Content starts
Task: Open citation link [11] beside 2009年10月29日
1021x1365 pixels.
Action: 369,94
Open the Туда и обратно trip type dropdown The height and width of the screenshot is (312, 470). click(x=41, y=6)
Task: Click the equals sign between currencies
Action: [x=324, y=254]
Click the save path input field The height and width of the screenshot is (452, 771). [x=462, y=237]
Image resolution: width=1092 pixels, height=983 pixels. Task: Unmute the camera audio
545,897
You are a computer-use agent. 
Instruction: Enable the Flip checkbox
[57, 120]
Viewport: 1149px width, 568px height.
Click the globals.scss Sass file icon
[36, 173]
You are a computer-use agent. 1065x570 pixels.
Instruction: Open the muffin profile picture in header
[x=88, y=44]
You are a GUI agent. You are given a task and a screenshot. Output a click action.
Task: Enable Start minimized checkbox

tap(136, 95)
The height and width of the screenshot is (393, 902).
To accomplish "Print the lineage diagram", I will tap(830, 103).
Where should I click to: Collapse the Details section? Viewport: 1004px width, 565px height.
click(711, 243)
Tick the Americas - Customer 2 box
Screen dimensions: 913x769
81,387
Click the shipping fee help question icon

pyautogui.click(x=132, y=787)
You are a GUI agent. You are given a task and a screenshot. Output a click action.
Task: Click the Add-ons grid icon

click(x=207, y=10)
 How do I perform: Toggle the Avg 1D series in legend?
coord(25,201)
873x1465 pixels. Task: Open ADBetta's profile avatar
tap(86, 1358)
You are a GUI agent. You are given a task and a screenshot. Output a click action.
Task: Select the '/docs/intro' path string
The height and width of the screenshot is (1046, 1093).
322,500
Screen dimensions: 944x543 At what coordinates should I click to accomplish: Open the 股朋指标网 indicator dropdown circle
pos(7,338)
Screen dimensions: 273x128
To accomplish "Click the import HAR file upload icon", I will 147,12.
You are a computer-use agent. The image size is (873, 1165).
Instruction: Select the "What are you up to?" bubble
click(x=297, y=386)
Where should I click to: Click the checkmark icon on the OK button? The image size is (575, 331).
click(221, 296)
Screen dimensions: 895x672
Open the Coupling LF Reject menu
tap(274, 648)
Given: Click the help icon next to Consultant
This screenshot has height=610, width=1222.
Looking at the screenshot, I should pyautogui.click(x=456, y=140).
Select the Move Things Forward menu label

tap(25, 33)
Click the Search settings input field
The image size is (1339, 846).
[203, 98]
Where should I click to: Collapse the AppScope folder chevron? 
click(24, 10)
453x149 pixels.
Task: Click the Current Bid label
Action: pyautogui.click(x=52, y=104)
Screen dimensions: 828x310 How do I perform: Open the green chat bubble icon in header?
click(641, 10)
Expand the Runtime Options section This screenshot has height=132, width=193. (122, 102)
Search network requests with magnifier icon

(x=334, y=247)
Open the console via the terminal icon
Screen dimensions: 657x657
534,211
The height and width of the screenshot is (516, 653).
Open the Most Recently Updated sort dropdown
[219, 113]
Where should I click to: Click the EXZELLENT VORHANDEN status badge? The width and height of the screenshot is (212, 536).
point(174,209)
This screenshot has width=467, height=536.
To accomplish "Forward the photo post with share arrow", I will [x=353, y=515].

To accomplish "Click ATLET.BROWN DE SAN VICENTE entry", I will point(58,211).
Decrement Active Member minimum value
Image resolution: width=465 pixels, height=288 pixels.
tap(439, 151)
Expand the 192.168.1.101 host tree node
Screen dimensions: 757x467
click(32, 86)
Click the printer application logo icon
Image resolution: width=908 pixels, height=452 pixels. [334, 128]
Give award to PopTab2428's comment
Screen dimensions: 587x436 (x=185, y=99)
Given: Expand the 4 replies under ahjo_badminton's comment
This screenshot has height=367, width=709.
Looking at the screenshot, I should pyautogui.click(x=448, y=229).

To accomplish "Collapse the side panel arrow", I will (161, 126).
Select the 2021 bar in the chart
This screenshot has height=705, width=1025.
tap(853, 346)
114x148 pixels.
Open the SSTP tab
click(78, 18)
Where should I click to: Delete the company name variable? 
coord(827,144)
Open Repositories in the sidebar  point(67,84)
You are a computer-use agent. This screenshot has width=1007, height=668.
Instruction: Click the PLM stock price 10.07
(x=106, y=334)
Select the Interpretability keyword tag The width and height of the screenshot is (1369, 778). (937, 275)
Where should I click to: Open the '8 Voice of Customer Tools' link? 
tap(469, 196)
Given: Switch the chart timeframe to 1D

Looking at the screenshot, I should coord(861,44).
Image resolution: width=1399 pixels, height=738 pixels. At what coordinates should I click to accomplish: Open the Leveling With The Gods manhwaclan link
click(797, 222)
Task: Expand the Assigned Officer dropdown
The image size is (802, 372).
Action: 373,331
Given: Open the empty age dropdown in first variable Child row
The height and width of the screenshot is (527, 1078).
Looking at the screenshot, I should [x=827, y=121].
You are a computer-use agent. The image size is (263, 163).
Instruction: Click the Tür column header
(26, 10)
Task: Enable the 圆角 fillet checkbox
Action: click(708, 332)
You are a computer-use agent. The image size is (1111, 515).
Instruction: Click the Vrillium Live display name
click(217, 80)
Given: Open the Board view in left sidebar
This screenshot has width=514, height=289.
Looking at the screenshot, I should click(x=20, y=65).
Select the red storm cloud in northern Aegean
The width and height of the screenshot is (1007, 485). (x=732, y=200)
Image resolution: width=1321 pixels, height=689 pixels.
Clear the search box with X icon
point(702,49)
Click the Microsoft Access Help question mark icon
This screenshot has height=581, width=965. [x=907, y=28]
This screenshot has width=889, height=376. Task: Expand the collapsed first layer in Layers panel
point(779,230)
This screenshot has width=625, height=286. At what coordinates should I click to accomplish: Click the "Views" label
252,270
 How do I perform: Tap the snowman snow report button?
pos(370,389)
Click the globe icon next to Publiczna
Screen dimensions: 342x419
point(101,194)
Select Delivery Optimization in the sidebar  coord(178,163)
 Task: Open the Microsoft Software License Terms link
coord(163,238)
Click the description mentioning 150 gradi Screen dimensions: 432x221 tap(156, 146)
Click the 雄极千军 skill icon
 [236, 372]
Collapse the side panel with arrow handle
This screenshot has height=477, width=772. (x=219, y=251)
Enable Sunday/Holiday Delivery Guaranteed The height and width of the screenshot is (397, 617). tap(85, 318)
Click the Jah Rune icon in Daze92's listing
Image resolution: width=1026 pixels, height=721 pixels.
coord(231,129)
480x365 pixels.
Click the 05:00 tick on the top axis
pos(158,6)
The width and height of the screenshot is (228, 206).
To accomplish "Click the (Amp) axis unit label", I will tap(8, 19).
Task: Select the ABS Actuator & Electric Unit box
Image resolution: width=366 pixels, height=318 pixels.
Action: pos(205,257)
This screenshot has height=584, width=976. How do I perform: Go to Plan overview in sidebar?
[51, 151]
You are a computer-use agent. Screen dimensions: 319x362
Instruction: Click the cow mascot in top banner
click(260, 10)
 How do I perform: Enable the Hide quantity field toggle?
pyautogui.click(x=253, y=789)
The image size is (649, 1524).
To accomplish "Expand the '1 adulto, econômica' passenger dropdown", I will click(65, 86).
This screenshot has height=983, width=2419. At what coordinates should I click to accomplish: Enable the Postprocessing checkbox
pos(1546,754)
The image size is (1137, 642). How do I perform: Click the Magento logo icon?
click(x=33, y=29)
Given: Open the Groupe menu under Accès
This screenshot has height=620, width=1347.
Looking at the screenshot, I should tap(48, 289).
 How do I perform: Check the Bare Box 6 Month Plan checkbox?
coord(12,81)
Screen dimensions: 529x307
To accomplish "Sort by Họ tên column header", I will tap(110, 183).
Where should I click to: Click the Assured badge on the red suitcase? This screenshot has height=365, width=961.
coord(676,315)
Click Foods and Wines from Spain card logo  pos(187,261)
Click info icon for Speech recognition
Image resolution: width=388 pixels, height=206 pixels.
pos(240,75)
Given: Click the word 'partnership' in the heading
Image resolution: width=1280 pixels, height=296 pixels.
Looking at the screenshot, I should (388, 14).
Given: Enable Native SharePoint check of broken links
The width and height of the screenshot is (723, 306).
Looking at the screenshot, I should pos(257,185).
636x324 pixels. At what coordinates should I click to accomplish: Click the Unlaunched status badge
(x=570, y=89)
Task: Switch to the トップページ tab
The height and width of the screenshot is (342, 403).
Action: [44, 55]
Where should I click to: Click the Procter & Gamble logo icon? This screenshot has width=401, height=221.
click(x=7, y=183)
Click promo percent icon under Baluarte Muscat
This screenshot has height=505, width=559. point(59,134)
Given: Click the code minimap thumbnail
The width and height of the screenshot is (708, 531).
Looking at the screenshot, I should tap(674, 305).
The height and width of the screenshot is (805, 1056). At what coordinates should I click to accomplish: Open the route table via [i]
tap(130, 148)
Content ends
How many lines of the entries hold the word "computer"? Respond with the number alone.

7